[[ STORED DATA, beginning ]]

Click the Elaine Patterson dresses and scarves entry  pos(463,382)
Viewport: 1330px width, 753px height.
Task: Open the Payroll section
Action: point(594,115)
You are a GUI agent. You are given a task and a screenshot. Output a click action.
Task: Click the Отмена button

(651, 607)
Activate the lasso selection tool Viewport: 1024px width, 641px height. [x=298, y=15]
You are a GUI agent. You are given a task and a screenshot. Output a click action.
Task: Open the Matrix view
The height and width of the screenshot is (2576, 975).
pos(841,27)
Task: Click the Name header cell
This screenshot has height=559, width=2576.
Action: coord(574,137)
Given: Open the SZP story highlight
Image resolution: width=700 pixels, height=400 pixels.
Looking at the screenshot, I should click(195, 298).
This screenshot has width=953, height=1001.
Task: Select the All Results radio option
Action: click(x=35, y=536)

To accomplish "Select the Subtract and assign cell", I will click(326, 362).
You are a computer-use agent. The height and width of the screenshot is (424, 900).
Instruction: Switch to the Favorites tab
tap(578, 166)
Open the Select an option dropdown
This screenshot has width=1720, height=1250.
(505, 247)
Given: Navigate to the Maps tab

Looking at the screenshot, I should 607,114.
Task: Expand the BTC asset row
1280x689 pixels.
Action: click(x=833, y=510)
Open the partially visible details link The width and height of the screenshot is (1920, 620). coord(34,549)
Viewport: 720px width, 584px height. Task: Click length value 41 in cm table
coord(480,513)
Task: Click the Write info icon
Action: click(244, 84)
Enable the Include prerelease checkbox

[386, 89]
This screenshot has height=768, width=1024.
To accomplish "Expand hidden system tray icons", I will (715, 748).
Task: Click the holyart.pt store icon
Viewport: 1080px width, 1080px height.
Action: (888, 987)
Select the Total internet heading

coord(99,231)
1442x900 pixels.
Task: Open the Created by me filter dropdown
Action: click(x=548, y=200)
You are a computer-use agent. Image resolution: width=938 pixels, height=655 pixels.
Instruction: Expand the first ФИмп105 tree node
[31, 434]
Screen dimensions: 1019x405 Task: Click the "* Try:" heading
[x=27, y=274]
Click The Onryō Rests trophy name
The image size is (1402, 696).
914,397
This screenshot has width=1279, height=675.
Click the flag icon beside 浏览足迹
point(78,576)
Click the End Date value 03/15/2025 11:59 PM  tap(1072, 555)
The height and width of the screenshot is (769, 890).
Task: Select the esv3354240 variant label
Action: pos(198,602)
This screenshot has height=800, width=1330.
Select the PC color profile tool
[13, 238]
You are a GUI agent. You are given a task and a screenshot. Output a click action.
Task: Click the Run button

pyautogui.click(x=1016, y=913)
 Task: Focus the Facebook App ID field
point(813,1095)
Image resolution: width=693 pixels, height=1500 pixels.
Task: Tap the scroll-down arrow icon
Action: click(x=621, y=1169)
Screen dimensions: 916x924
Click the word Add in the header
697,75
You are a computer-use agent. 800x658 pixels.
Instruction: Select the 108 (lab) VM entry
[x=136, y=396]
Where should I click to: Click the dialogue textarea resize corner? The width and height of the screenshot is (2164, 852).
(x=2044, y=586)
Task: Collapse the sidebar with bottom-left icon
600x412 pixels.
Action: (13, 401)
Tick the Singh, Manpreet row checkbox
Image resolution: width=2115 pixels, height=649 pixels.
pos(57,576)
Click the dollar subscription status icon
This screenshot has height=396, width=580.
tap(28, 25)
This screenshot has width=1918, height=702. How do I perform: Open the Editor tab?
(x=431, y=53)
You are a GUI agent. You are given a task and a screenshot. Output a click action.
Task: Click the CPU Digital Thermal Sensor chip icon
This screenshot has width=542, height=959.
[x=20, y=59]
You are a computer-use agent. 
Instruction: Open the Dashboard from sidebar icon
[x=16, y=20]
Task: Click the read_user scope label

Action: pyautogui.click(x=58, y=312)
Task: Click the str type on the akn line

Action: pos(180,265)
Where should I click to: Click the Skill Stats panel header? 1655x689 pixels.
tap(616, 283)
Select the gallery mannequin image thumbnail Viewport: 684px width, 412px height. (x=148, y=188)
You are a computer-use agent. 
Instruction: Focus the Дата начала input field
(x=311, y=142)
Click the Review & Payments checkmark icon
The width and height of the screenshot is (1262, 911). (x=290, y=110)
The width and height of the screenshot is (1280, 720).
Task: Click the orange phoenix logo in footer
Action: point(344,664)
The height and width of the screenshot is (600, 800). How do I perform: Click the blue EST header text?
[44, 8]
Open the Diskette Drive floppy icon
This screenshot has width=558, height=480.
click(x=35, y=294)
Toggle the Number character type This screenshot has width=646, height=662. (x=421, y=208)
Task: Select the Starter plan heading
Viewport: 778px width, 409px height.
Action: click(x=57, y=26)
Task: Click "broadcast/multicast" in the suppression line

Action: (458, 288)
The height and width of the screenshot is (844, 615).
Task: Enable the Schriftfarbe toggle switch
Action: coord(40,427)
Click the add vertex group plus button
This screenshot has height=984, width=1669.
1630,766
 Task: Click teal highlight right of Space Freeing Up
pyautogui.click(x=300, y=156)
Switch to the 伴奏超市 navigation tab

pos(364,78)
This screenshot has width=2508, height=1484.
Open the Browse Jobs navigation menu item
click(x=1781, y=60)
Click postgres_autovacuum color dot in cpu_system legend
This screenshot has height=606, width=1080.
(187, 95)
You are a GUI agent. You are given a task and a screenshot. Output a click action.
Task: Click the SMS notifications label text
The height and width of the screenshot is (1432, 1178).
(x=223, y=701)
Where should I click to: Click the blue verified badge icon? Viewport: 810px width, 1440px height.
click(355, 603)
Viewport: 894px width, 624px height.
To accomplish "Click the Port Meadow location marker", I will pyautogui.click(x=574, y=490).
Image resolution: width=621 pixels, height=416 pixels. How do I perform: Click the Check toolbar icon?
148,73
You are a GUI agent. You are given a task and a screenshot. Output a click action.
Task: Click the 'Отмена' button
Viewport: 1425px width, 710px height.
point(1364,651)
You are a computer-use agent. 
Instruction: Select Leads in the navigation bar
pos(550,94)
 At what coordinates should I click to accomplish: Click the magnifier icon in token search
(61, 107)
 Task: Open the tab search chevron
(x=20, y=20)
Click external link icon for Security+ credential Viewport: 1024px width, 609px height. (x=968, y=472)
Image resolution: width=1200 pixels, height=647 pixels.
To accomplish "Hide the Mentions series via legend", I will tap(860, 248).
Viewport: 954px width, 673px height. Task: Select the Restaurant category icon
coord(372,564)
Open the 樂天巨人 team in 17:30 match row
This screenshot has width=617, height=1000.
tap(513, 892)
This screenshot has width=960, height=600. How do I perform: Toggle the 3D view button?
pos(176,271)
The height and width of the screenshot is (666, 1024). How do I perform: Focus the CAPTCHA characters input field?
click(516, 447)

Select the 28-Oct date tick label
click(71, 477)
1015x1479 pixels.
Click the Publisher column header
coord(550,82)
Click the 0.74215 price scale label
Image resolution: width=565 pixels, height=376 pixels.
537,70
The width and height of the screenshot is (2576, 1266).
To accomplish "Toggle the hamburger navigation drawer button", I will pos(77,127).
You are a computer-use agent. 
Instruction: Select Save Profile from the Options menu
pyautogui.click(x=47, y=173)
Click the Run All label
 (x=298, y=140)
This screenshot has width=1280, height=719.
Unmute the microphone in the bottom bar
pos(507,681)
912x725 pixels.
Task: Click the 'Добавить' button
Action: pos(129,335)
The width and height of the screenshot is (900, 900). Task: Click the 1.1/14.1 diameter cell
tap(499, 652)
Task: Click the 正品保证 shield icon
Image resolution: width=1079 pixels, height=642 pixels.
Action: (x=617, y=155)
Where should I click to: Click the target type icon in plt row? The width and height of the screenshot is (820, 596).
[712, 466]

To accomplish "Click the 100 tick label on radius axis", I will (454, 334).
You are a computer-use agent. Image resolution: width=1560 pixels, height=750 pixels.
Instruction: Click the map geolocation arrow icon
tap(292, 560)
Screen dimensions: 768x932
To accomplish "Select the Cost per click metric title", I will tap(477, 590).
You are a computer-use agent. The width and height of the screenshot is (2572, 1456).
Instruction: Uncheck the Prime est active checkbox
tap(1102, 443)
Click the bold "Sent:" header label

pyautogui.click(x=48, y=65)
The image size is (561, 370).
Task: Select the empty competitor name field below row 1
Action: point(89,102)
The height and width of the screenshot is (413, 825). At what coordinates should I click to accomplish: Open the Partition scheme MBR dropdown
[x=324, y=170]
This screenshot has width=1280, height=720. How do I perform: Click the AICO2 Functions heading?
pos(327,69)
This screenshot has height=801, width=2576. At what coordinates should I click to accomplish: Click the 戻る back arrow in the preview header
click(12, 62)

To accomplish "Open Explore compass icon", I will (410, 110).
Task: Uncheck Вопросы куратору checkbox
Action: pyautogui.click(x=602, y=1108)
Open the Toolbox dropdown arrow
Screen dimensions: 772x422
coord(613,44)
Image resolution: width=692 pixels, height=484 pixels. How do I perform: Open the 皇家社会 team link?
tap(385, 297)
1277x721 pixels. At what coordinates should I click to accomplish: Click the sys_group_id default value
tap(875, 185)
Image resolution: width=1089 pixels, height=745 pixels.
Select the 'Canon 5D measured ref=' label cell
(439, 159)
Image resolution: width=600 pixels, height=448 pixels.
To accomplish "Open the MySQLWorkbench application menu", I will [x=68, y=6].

[[ STORED DATA, end ]]

**TASK TO CARRY OUT**
Reproduce verbatim only the segment of the listing bounded by the line containing "This screenshot has width=2508, height=1484." and the line containing "Click external link", with both boundary lines included.

**ANSWER TO THE EXERCISE**
This screenshot has width=2508, height=1484.
Open the Browse Jobs navigation menu item
click(x=1781, y=60)
Click postgres_autovacuum color dot in cpu_system legend
This screenshot has height=606, width=1080.
(187, 95)
You are a GUI agent. You are given a task and a screenshot. Output a click action.
Task: Click the SMS notifications label text
The height and width of the screenshot is (1432, 1178).
(x=223, y=701)
Where should I click to: Click the blue verified badge icon? Viewport: 810px width, 1440px height.
click(355, 603)
Viewport: 894px width, 624px height.
To accomplish "Click the Port Meadow location marker", I will pyautogui.click(x=574, y=490).
Image resolution: width=621 pixels, height=416 pixels. How do I perform: Click the Check toolbar icon?
148,73
You are a GUI agent. You are given a task and a screenshot. Output a click action.
Task: Click the 'Отмена' button
Viewport: 1425px width, 710px height.
point(1364,651)
You are a computer-use agent. 
Instruction: Select Leads in the navigation bar
pos(550,94)
 At what coordinates should I click to accomplish: Click the magnifier icon in token search
(61, 107)
 Task: Open the tab search chevron
(x=20, y=20)
Click external link icon for Security+ credential Viewport: 1024px width, 609px height. (x=968, y=472)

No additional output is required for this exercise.